All others: Playmaker Taiwan, Matrix or SBF China, Élan Austria.


----------



## EchelonSnow

Re:sux NY; I grew up in Jersey- feel you.


----------



## EchelonSnow

User 281330Xxxx: did you MEAN to have a Houston number as your username? That's ballsy!


----------



## BurtonAvenger

ThunderChunky said:


> If making boards in America was impossible and impossible to be very successful then companies like Signal, Lib Tech, and Never Summer wouldn't exist. Never said it was easy, that's why I prefer it. The either got lucky and it worked out here or they risked it all to stay here.
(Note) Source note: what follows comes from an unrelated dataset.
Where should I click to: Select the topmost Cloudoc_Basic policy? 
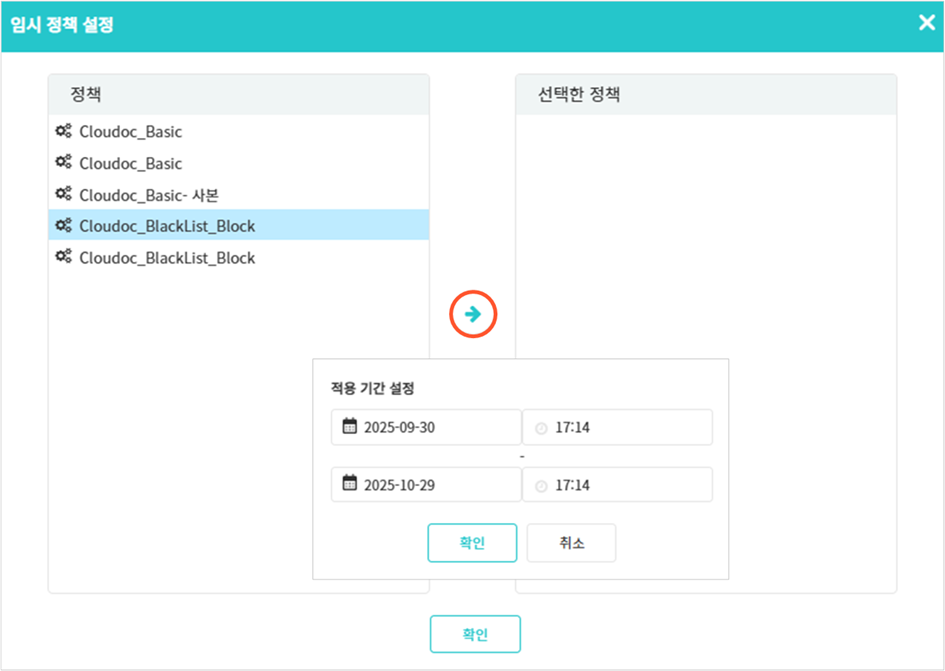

My point is that it is definitely possible to stay here, you may not expand rapidly. I would honestly be happier paying more for a board that is worse than another company's board, but is still good, than buying from another company that is cheaper and is full of douchebags and has the corporation mindset.


Echelon touched on this. Here's the thing when you have brands like Never Summer and Mervin that have had decades to grow it works. Signals success I attribute to when they were the Supernatural brand under Mervin and had 300% growth in Korea for I believe it was 3 years that's where they brand at the time was established. When Quik pulled the plug and they started Signal they had that distribution network in Korea and Asia which helped them stay afloat over other brands. In the U.S. Signal isn't even a top 10 brand for sales I'd say they might be lucky and be a top 20 brand which is respectable but on the global scale nothing special. 
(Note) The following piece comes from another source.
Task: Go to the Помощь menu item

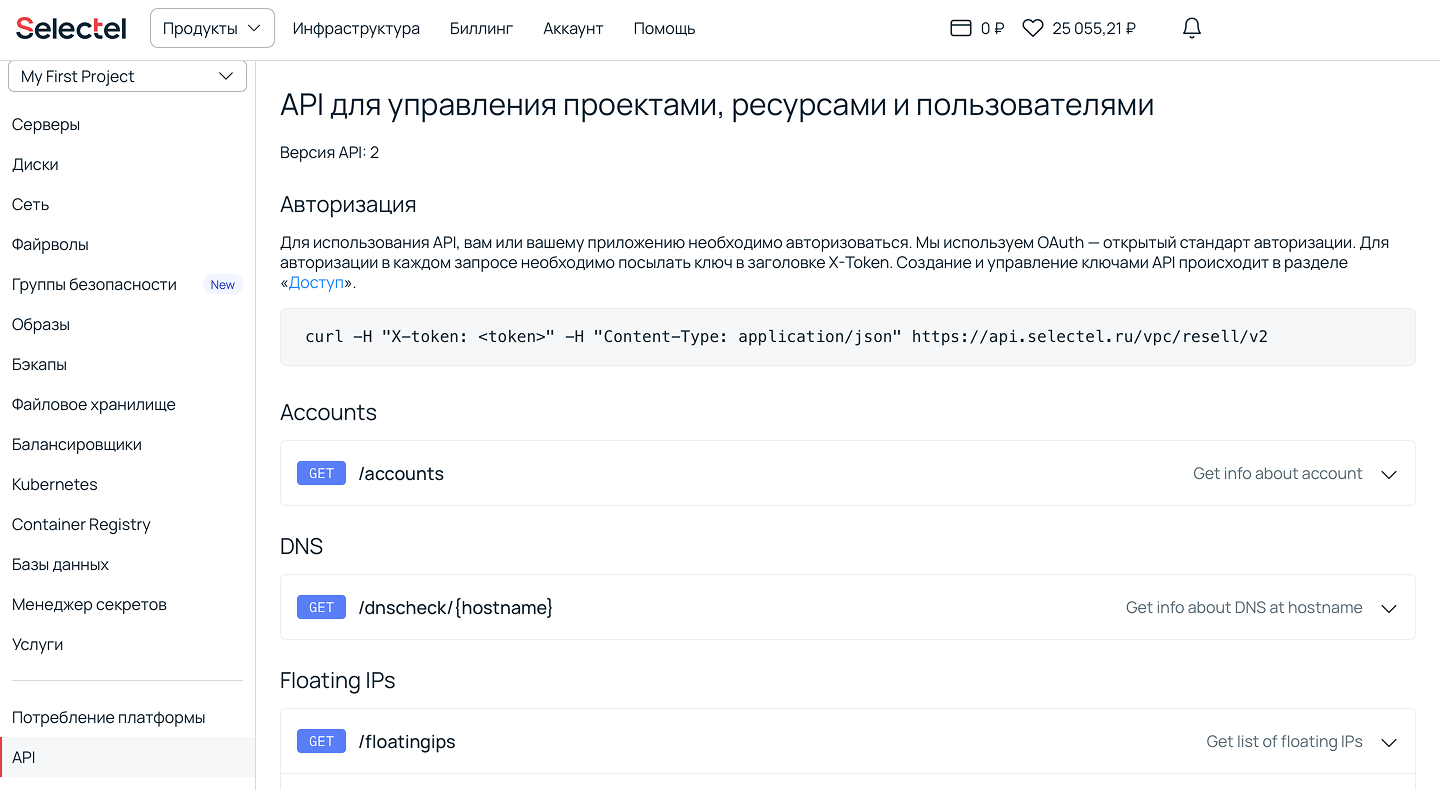Action: click(664, 28)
I don't know why you would pay more for a sub par product that makes no sense to me. I'm all for snowboarding being affordable to people. 

I know a lot of people at a lot of different brands and there's both great and shitty people there. It's just how it is, granted this industry is in a down size right now and a lot of the shitty people are being cut far more than the great people. What the snowboard industry needs is people that snowboard but also understand business, not fucking kooks that just didn't want to work in a industry that they thought would be fun because they didn't want to work as a 9 to 5 cubicle jockey. 
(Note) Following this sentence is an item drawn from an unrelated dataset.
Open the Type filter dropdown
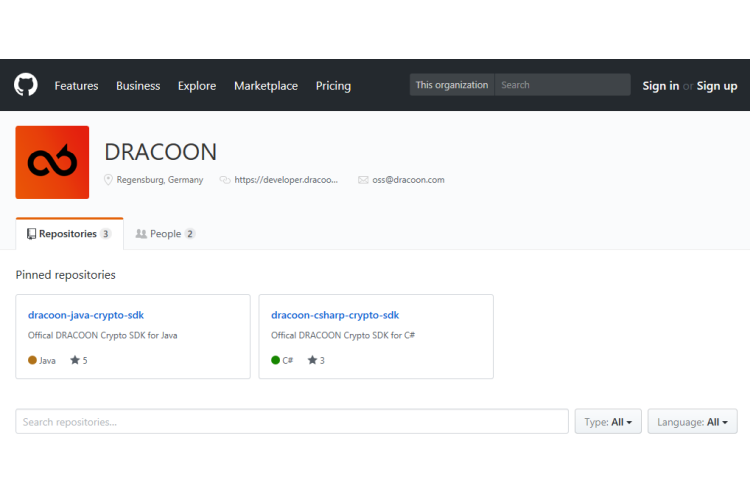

One of the other thing with the snowboard industry is there's people running companies that shouldn't be. They might be a great engineer or marketing person or team manager etc. etc. But they are not great business people. If you saw on average the emails I deal with on a daily basis you would cringe at some of the shit I have to put up with to get shit to happen for you guys on my site. But that just goes back to good people and shitty people which you have in any industry. 



ThunderChunky said:


> Like I said before though. I'm not completely ruling out oversea companies, I'll definitely still buy Rome. Mainly because they are an amazing company that manages to produce good boards, not the best. I had broken high backs because the lift caught em and Rome overnight express shipped me brand spankin new 2012 high backs for my 2009 Shift bindings. They also were the only company to send me stickers for free by just shooting them an email. They also have never taken longer than a day to get back to me. That's half the reason I buy their boards, granted I wouldn't buy them if they were complete shit. And luckily they are much better than just above pure shit.


I've watched Rome grow for the last decade I remember when they first launched and I was working for a local shop that carried them. That company understood customer service and still does to this day. They've embraced social media on all levels from being on here to twitter to facebook to just having someone that answers your emails to them all day every day even if he is hungover.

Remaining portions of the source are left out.